Search code examples
mongodbsharding

Good Shard Keys in MongoDB


From the book Scaling MongoDB:

The general case

We can generalize this to a formula for shard keys: {coarseLocality : 1, search : 1}

So my question is, is that correct? shouldn't be the oposite for better writing?

Also from the book:

This pattern continues: everything will always be added to the “last” chunk, meaning everything will be added to one shard. This shard key gives you a single, undistributable hot spot.

So saying that my app always search by user_id, and last entries in the collection.

What is the best shard key i should have, this:

{_id:1, user_id:1}

or:

{user_id:1,_id:1}

Solution

  • Kristina (author of Scaling MongoDB) wrote a blog post which has some example strategies explained in the guise of a game: How to Choose a Shard Key: The Card Game.

    There are many considerations to choosing a good shard key based on your application requirements and use cases.

    The general advice of {coarseLocality : 1, search : 1} order is to ensure there is some locality of your data for reading.

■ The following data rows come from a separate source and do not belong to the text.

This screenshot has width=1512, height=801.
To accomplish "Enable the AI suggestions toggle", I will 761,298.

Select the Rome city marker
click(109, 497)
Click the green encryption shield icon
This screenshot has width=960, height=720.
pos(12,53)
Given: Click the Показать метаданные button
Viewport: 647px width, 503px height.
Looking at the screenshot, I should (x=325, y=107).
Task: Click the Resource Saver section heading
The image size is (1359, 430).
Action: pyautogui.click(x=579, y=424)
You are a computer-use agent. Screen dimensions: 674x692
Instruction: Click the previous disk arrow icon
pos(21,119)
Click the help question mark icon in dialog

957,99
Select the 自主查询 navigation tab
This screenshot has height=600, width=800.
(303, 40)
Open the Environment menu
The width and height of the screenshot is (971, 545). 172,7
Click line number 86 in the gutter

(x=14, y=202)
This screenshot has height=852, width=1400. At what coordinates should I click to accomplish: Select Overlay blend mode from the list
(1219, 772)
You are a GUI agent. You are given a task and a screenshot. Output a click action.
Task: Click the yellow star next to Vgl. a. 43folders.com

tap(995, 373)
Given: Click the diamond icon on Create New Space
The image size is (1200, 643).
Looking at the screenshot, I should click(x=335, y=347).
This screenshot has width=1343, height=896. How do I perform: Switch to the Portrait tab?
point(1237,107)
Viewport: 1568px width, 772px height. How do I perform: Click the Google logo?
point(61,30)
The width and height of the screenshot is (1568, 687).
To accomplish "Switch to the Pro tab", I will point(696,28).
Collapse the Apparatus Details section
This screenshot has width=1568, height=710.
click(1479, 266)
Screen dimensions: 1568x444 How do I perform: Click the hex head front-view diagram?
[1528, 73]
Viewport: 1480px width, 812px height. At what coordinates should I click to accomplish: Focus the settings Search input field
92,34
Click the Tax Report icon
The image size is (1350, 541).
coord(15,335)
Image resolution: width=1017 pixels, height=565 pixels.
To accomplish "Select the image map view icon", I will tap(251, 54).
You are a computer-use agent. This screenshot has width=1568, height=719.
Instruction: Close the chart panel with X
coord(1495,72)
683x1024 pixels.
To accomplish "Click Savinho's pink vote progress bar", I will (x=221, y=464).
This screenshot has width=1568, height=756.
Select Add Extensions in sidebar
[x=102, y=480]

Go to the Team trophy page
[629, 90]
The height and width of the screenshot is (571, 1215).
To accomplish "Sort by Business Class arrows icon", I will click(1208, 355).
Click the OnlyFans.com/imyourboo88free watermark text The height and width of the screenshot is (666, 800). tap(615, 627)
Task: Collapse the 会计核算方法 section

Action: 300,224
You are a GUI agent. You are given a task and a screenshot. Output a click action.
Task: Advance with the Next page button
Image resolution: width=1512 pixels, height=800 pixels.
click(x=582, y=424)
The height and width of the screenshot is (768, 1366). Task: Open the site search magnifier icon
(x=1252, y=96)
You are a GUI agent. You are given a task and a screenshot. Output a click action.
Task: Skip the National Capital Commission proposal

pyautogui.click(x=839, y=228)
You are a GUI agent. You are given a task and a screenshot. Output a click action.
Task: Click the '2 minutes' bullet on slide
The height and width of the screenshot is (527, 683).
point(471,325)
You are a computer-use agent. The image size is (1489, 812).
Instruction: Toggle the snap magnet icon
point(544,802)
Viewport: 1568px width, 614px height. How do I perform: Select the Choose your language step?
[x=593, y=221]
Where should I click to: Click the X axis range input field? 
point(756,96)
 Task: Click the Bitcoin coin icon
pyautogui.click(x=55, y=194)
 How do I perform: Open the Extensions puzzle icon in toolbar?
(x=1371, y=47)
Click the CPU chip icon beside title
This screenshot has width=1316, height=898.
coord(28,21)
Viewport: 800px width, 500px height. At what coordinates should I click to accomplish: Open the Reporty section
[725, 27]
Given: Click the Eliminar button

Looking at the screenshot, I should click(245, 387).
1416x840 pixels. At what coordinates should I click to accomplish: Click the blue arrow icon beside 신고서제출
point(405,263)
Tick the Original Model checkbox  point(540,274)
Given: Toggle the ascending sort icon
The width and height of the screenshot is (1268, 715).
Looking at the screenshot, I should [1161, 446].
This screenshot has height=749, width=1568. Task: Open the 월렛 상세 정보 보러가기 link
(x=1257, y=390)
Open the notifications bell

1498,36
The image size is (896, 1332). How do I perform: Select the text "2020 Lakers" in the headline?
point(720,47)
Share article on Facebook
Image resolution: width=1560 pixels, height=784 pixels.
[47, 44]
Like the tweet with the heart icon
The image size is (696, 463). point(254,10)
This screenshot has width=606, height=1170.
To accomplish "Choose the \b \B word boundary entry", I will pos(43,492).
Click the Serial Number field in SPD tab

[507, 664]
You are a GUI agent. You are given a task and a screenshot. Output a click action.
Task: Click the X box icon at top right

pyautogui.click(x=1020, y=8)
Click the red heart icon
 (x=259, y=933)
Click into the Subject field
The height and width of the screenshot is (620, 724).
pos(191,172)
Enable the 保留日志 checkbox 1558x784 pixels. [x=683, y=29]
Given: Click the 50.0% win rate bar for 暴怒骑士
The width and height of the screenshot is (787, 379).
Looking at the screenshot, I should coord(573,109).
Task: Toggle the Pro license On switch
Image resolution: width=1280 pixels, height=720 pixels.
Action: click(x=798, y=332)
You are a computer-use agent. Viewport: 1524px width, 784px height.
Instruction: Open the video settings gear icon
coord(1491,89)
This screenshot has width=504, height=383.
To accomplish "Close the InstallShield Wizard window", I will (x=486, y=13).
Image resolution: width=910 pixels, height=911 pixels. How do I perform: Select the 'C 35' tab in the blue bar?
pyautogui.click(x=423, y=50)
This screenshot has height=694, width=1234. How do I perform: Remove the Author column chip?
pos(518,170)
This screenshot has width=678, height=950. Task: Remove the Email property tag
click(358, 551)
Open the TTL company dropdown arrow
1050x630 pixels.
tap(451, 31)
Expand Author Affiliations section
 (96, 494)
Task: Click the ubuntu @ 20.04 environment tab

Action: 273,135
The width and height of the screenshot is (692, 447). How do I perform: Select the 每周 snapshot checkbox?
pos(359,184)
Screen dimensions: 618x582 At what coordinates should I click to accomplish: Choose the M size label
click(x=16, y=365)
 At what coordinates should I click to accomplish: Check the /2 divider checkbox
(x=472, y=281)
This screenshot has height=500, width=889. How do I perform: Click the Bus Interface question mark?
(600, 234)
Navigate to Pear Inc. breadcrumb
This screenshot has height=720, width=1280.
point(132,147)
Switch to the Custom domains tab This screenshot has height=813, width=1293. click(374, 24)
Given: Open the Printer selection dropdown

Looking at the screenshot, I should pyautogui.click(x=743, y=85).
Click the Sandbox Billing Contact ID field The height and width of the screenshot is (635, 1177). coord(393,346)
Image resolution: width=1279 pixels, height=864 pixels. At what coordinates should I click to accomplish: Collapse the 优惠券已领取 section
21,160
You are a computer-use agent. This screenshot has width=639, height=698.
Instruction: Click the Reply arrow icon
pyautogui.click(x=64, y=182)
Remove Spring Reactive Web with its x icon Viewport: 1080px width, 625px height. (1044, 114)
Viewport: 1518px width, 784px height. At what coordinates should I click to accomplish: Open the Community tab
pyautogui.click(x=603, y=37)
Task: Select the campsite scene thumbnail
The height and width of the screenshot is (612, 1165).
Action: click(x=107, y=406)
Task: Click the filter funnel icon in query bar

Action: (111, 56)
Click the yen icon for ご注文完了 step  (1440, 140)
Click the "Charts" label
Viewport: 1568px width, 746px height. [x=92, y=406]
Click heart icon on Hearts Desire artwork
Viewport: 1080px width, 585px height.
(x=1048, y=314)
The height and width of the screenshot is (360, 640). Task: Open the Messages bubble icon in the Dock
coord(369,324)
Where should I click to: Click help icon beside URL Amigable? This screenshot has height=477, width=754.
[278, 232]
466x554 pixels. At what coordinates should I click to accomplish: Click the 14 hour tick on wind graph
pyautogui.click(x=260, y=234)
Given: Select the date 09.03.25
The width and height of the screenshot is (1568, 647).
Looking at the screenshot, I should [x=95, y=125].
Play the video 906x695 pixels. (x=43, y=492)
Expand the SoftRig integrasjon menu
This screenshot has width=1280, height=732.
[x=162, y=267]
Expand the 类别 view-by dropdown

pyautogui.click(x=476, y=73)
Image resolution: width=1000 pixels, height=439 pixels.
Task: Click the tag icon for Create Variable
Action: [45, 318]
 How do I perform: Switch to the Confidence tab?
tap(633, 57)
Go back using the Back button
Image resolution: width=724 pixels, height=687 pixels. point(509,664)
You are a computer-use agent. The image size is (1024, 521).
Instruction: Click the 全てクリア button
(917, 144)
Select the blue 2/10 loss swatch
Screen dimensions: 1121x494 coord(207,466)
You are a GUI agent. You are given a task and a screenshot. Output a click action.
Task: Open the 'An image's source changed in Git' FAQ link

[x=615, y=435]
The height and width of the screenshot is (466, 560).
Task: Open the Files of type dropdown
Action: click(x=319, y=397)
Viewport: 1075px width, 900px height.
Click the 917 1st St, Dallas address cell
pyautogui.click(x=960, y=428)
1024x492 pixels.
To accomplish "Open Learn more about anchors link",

    So in your case, you would most likely want: {user_id:1,_id:1}.

    That will provide some locality of data for the same user_id when querying, and ideally your common queries will be able to get their data from a single shard.

    The opposite order may provide for better write distribution (assuming _id is not a monotonically increasing key like a default ObjectId) but a potential downside is reliability: if your data for a read query is scattered across all shards, you will have retrieval problems if any one shard is down.

    So saying that my app always search by user_id, and last entries in the collection.

    If you commonly search by user_id (and without _id) this will also affect your choice of shard key and index optimization. To find the last entries MongoDB will have to do a sort; you will want to be doing that sort on a single shard rather than having to gather the data from all shards and sorting. If your _id happens to be date-based that would be beneficial as part of the shard key in order to find the last entries.